** Opening Exercise materials block **

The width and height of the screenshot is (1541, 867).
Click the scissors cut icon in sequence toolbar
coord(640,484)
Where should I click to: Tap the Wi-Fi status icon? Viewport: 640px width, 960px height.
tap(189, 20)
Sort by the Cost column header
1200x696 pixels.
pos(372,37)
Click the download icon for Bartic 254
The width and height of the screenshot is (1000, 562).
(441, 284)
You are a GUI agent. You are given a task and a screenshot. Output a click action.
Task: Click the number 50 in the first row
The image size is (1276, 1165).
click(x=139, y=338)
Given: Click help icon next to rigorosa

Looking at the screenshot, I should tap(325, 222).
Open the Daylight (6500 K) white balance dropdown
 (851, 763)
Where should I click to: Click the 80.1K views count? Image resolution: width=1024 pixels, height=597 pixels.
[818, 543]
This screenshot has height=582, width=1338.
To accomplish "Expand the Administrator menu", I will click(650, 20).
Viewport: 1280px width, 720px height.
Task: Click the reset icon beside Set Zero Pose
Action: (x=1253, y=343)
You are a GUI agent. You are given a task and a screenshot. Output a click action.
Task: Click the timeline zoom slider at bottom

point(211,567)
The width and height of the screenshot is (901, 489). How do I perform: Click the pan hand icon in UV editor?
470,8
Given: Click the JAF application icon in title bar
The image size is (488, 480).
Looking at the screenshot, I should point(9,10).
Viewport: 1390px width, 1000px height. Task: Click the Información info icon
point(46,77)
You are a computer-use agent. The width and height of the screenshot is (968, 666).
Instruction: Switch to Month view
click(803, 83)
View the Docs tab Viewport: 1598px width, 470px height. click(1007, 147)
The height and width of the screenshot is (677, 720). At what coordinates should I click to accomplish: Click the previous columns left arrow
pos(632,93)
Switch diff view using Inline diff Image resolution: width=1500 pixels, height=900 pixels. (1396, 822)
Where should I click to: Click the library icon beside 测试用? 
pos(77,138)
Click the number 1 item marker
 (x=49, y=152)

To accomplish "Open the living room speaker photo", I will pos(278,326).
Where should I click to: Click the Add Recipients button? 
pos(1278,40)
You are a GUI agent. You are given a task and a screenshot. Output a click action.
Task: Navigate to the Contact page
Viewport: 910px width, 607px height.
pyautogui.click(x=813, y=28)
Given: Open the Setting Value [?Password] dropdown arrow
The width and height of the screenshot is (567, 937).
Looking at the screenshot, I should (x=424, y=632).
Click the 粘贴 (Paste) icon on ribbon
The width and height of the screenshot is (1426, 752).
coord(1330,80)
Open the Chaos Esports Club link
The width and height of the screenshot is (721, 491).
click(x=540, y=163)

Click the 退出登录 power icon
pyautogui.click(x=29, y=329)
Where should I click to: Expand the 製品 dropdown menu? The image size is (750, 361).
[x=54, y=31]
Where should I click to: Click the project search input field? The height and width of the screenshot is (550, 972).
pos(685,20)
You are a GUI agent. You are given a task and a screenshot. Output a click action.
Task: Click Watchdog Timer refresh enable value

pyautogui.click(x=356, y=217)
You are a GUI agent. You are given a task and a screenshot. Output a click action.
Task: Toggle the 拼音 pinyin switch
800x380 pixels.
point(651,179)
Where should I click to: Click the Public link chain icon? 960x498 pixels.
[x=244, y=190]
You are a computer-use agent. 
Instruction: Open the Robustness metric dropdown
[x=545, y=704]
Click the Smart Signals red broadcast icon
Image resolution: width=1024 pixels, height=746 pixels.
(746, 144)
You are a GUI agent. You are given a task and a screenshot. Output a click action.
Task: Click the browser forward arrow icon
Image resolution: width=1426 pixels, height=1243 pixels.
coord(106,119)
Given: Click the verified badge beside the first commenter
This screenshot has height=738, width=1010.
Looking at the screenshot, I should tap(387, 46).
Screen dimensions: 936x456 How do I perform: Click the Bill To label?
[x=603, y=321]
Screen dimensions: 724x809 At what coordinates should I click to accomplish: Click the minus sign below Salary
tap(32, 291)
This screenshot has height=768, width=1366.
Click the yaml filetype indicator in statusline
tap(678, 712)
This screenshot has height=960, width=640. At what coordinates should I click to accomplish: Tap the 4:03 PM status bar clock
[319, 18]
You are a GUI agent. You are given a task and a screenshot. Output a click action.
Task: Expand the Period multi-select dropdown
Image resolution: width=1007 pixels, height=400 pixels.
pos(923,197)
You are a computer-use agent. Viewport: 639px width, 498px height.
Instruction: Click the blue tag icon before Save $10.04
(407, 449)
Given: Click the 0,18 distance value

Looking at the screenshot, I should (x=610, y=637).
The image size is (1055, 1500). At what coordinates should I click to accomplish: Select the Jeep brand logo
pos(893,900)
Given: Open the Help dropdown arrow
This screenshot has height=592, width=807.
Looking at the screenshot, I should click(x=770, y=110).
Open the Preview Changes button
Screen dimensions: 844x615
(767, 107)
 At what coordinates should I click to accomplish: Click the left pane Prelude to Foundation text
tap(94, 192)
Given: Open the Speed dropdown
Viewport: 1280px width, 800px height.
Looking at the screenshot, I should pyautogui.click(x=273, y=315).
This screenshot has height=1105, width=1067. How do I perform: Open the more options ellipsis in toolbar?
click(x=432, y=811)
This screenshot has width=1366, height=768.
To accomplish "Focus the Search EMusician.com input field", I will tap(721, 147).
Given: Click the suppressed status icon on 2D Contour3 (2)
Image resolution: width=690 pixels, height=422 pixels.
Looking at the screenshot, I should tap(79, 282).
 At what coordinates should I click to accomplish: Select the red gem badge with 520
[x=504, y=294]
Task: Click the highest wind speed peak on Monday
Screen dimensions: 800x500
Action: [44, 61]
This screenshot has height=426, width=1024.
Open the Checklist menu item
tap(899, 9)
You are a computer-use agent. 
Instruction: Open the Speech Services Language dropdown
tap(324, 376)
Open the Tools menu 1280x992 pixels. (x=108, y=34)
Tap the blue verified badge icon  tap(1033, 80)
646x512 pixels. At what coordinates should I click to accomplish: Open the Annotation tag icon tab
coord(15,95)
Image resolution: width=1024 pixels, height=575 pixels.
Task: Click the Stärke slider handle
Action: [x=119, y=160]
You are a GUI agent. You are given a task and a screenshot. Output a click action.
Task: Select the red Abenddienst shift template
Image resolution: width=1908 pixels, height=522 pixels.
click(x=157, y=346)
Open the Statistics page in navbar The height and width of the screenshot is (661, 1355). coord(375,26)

** Closing Exercise materials block **

## Task
Scan the entries above for the line containing "Where should I click to: Click the project", and copy it and all lines after it exactly, down to and including the line containing "You are a computer-use agent. Viewport: 639px".

## Solution to this problem
Where should I click to: Click the project search input field? The height and width of the screenshot is (550, 972).
pos(685,20)
You are a GUI agent. You are given a task and a screenshot. Output a click action.
Task: Click Watchdog Timer refresh enable value

pyautogui.click(x=356, y=217)
You are a GUI agent. You are given a task and a screenshot. Output a click action.
Task: Toggle the 拼音 pinyin switch
800x380 pixels.
point(651,179)
Where should I click to: Click the Public link chain icon? 960x498 pixels.
[x=244, y=190]
You are a computer-use agent. 
Instruction: Open the Robustness metric dropdown
[x=545, y=704]
Click the Smart Signals red broadcast icon
Image resolution: width=1024 pixels, height=746 pixels.
(746, 144)
You are a GUI agent. You are given a task and a screenshot. Output a click action.
Task: Click the browser forward arrow icon
Image resolution: width=1426 pixels, height=1243 pixels.
coord(106,119)
Given: Click the verified badge beside the first commenter
This screenshot has height=738, width=1010.
Looking at the screenshot, I should tap(387, 46).
Screen dimensions: 936x456 How do I perform: Click the Bill To label?
[x=603, y=321]
Screen dimensions: 724x809 At what coordinates should I click to accomplish: Click the minus sign below Salary
tap(32, 291)
This screenshot has height=768, width=1366.
Click the yaml filetype indicator in statusline
tap(678, 712)
This screenshot has height=960, width=640. At what coordinates should I click to accomplish: Tap the 4:03 PM status bar clock
[319, 18]
You are a GUI agent. You are given a task and a screenshot. Output a click action.
Task: Expand the Period multi-select dropdown
Image resolution: width=1007 pixels, height=400 pixels.
pos(923,197)
You are a computer-use agent. Viewport: 639px width, 498px height.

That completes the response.